Doctors Call for Urgent Review of Opioid Tapering Policy
/By Pat Anson, PNN Editor
An open letter by healthcare professionals to the U.S. Department of Health and Human Services is warning that forced opioid tapering has led to “an alarming increase in reports of patient suffering and suicides” and calls for an urgent review of tapering policies at every level of healthcare.
“This is a large-scale humanitarian issue,” the letter warns. “New and grave risks now exist because of forced opioid tapering.”
The joint letter, recently published online in the journal Pain Medicine, is signed by over a hundred physicians, academics and patient advocates – including some longtime critics of opioid prescribing.
Among the signatories are Keith Humphreys, PhD, a Stanford University psychologist who has warned of a global opioid epidemic “driven by the overuse of legal painkillers,” David Juurlink, MD, a board member of Physicians for Responsible Opioid Prescribing (PROP) who has called the War on Pain “one of the most spectacular failures of modern medicine,” and Red Lawhern, PhD, a strident patient advocate who has blamed PROP’s founder for “the deaths of hundreds of chronic pain patients.”
One thing these strange bedfellows have in common is that they all agree forced tapering has gone too far and has become “a genuine threat to a large number of patients.”
“Countless ‘legacy patients’ with chronic pain who were progressively escalated to high opioid doses, often over many years, now face additional and very serious risks resulting from rapid tapering or related policies that mandate extreme dose reductions that are aggressive and unrealistic,” the letter states.
“Rapid forced tapering can destabilize these patients, precipitating severe opioid withdrawal accompanied by worsening pain and profound loss of function.
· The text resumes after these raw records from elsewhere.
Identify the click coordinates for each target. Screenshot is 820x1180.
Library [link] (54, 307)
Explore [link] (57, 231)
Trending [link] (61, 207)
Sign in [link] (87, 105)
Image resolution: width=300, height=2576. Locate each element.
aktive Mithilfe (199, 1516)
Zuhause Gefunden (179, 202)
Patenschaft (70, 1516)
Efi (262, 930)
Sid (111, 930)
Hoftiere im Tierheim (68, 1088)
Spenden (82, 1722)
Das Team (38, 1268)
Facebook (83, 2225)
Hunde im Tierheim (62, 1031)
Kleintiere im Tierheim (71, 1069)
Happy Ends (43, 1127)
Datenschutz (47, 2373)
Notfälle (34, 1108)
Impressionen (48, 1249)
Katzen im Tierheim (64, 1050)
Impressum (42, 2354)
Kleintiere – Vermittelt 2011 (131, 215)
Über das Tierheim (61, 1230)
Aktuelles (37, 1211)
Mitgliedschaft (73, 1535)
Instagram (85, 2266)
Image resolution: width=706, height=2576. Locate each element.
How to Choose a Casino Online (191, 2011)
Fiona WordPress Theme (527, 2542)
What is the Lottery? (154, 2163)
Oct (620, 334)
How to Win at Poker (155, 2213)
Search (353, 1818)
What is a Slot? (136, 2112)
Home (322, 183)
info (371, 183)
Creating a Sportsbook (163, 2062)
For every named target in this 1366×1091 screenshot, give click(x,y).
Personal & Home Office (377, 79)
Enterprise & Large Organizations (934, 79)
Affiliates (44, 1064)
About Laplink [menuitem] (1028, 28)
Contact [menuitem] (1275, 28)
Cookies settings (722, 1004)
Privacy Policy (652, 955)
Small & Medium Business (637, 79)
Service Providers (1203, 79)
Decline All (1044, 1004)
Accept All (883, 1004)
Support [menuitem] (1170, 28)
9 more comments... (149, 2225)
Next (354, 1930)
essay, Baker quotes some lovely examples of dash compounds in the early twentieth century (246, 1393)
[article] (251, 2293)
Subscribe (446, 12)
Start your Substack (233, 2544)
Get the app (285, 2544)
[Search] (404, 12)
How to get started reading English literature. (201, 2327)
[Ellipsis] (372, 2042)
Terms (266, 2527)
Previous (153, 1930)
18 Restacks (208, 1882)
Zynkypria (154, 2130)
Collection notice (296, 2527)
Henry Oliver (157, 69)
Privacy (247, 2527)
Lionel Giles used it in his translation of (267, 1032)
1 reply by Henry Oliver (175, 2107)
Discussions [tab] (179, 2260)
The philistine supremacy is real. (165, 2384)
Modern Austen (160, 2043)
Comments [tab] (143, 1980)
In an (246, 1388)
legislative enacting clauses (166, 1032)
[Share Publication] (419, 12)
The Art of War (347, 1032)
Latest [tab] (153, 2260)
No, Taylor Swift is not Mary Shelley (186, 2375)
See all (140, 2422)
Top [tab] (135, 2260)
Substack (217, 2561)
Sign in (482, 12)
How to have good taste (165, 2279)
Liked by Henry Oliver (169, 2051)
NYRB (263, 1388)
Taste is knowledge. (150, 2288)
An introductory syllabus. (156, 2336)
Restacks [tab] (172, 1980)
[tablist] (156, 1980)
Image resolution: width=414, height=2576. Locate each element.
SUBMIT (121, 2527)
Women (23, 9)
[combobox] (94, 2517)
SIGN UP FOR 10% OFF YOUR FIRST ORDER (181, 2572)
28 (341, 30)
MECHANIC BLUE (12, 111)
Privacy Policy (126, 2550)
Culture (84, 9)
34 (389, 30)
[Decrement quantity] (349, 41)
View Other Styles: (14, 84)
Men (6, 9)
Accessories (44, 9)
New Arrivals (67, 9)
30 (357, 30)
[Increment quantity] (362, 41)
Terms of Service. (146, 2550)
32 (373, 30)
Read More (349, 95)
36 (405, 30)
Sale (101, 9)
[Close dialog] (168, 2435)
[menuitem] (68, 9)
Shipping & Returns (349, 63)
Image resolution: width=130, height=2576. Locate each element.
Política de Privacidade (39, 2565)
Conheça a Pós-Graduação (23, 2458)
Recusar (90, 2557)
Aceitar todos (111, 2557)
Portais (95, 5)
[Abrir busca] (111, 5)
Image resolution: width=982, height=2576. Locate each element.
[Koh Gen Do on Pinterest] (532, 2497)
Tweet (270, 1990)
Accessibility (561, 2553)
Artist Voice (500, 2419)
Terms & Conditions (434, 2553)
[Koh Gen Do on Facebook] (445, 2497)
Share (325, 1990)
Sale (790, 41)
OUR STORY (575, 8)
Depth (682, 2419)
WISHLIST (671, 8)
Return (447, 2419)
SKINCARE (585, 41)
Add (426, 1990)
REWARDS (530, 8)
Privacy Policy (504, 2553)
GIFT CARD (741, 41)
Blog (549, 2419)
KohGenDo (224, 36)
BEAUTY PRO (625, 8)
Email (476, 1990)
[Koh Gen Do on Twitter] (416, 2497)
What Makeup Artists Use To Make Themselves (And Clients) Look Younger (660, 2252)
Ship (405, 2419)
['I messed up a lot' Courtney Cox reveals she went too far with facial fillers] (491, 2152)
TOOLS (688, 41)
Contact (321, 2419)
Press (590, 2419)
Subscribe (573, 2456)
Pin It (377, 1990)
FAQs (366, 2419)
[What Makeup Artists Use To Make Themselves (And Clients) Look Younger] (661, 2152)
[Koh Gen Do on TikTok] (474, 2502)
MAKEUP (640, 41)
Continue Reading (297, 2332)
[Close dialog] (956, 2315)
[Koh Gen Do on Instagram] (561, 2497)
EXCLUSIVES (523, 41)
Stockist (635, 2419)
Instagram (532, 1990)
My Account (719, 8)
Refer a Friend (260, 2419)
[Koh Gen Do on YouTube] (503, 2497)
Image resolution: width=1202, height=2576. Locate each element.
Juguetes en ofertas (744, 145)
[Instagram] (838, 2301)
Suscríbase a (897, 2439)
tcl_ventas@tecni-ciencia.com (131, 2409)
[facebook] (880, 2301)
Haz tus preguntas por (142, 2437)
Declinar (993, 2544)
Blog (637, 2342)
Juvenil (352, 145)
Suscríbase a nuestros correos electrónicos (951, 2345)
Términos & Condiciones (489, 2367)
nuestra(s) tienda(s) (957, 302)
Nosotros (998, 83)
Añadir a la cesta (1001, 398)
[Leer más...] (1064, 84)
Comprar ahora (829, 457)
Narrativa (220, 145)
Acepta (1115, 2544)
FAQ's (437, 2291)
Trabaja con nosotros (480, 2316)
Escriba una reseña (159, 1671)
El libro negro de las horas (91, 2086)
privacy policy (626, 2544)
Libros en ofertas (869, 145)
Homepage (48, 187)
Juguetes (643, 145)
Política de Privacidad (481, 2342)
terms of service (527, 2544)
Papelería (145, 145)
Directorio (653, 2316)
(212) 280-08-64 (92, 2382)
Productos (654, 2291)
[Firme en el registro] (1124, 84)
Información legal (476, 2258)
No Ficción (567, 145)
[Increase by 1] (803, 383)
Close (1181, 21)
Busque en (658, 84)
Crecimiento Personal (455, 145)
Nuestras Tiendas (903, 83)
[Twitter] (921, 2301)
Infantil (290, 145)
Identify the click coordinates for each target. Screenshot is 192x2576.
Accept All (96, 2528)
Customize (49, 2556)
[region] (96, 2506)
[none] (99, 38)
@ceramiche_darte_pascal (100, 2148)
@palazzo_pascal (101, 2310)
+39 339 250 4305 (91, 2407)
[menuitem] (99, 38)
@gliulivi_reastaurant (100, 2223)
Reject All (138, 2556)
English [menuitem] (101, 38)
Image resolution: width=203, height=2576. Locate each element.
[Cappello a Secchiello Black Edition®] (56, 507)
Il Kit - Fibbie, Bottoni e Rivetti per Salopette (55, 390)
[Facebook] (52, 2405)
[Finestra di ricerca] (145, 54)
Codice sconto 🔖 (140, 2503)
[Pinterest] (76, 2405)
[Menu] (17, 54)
To escape the resultant suffering, some patients may seek relief from illicit (and inherently more dangerous) sources of opioids, whereas others may become acutely suicidal.”
We’ve shared the stories of several of these patients, including Bryan Spece, a Montana man who killed himself in 2017 after his oxycodone dose was abruptly cut by as much as 70 percent.
To avoid severe withdrawal symptoms, the CDC recommends a "go slow" approach to tapering, starting with 10% per week; while the Department of Veterans Affairs recommends a taper of 5% to 20% every four weeks. These tapering guidelines are not being followed by many doctors, who often feel pressured by insurance companies, regulators and law enforcement to lower doses, regardless of the harm it might cause a patient.
“Currently, nonconsensual tapering policies are being enacted throughout the country without careful systems that attend to patient safety,” the Pain Medicine letter warns. “We therefore call for an urgent review of mandated opioid tapering policies for outpatients at every level of health care — including prescribing, pharmacy, and insurance policies—and across borders, to minimize the iatrogenic harm that ensues from aggressive opioid tapering policies and practices.”
The letter also calls for pain management specialists and patient advisory boards to be included in future decisions about prescription opioids. They have often been excluded by federal agencies and commissions in previous decisions.
The letter in Pain Medicine is the second joint letter recently signed by healthcare professionals calling for a significant change in the nation’s opioid policies. A letter signed in October called on the CDC to make a “bold clarification” of its 2016 opioid guideline and to evaluate the impact it is having on pain patients — something the agency has not done.